[Assigned task]:
Your task is to find every line of the listing that includes "Given" and copy it.

_ _ _ _ _

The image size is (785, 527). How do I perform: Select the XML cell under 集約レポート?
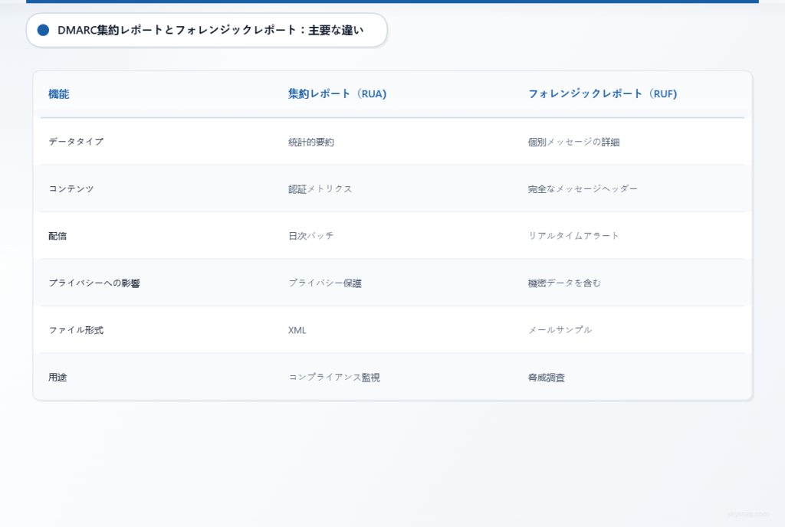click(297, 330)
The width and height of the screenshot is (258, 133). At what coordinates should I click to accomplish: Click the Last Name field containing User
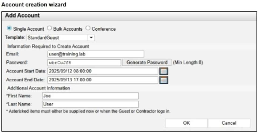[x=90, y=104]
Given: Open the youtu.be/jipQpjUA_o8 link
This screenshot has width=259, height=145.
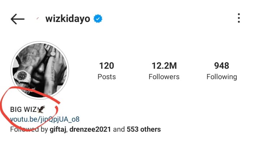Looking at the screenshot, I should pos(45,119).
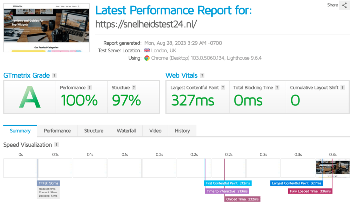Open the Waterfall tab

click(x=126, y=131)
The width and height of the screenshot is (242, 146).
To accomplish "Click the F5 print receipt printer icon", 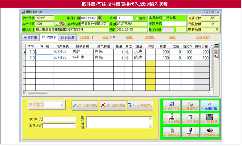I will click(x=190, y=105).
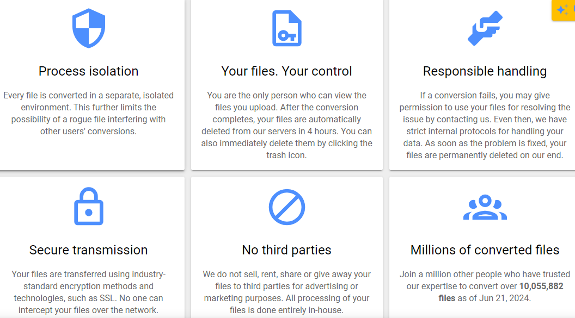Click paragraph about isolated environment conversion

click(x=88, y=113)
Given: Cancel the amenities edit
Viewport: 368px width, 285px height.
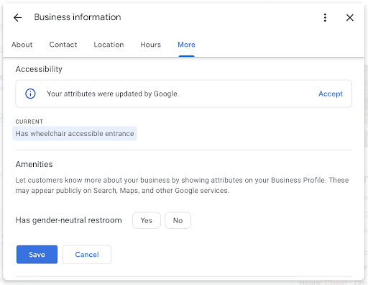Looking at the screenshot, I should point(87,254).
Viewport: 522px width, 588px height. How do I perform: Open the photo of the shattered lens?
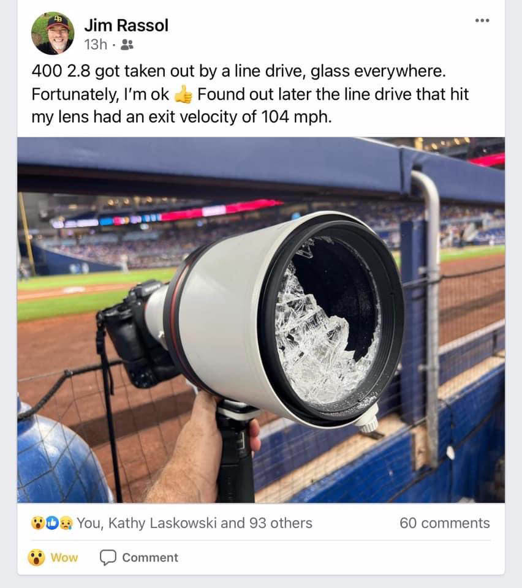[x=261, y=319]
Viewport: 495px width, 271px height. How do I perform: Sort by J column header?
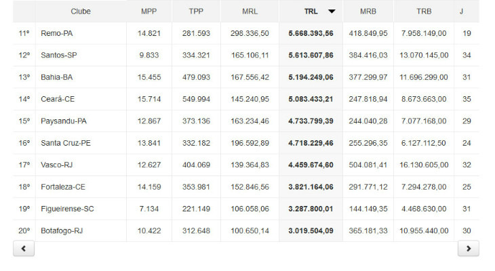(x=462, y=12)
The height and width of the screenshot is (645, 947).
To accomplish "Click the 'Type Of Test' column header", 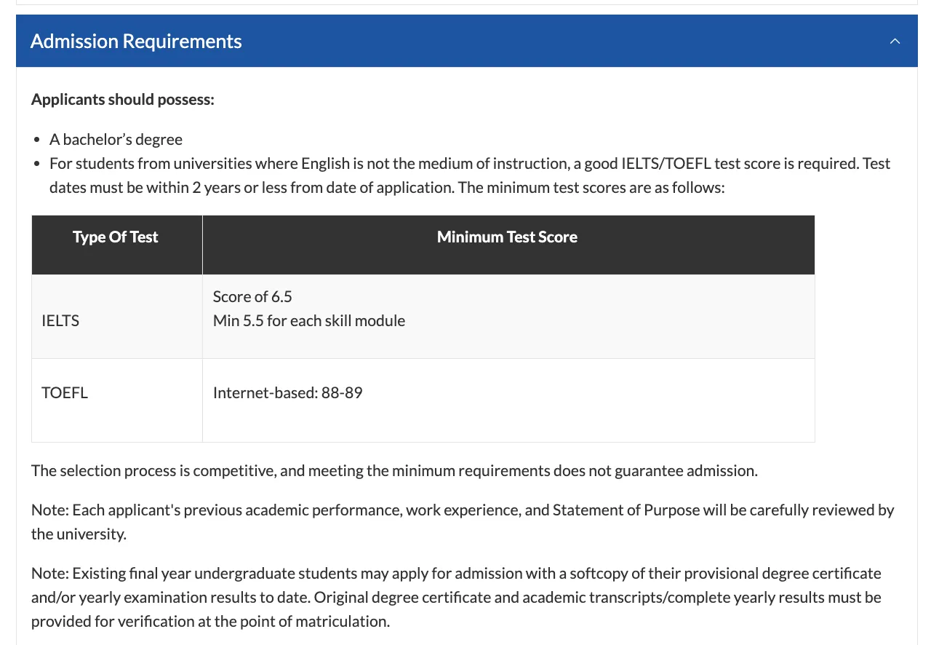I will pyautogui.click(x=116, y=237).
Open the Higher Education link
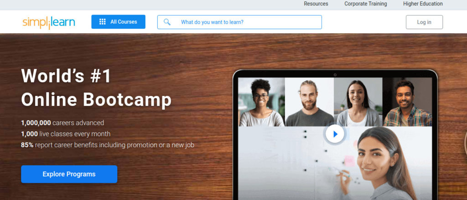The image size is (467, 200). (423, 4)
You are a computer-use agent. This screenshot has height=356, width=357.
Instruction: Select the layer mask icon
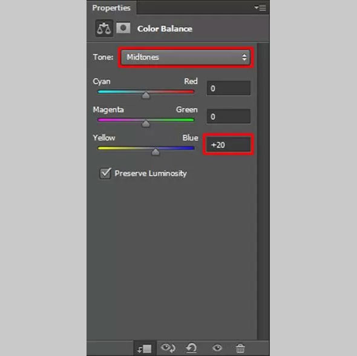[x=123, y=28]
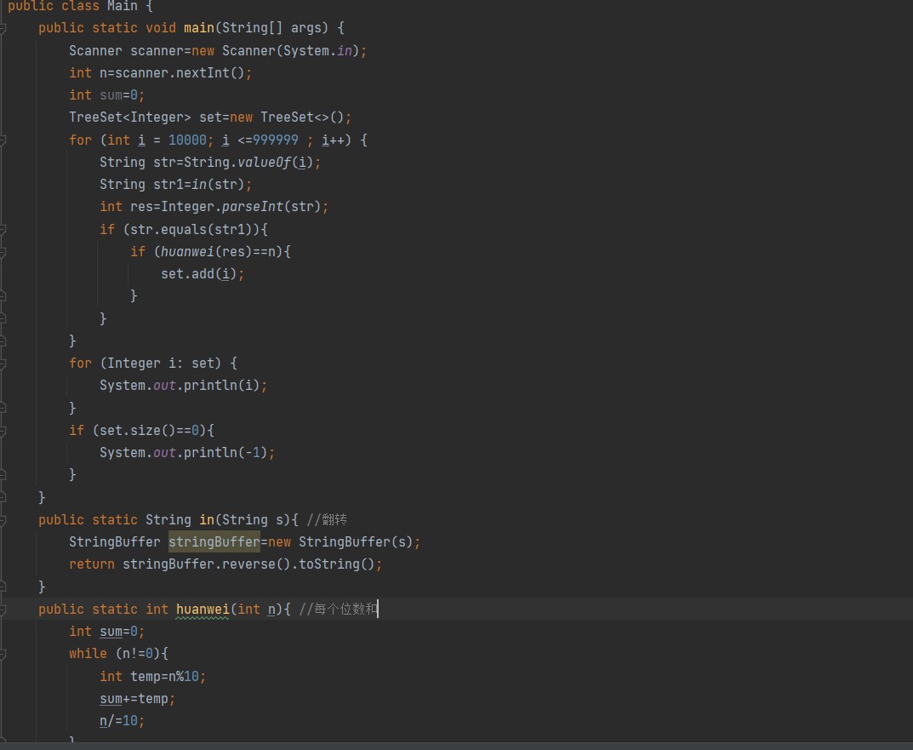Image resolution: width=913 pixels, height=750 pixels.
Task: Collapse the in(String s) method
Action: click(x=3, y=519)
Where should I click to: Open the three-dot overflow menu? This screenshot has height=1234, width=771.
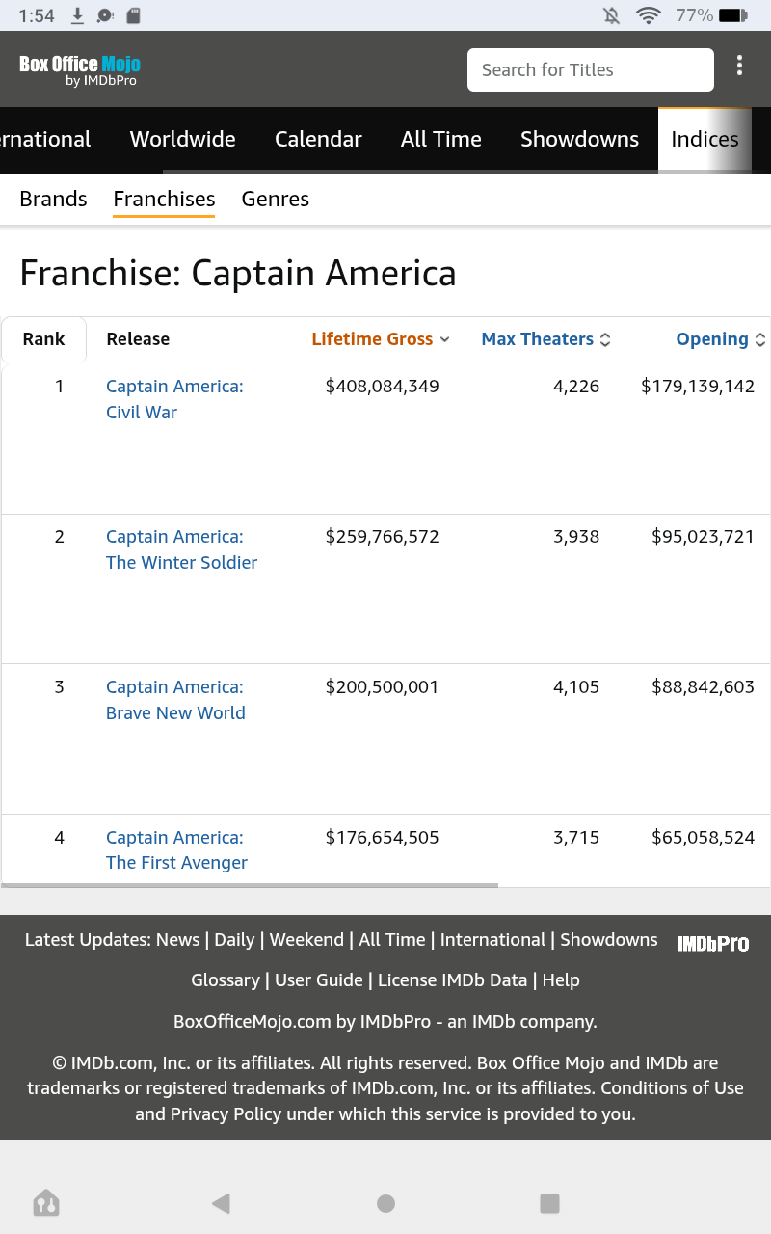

_ _ _ _ _

[Reply to the exercise]:
Given: Open the youtu.be/jipQpjUA_o8 link
Given: Cancel the amenities edit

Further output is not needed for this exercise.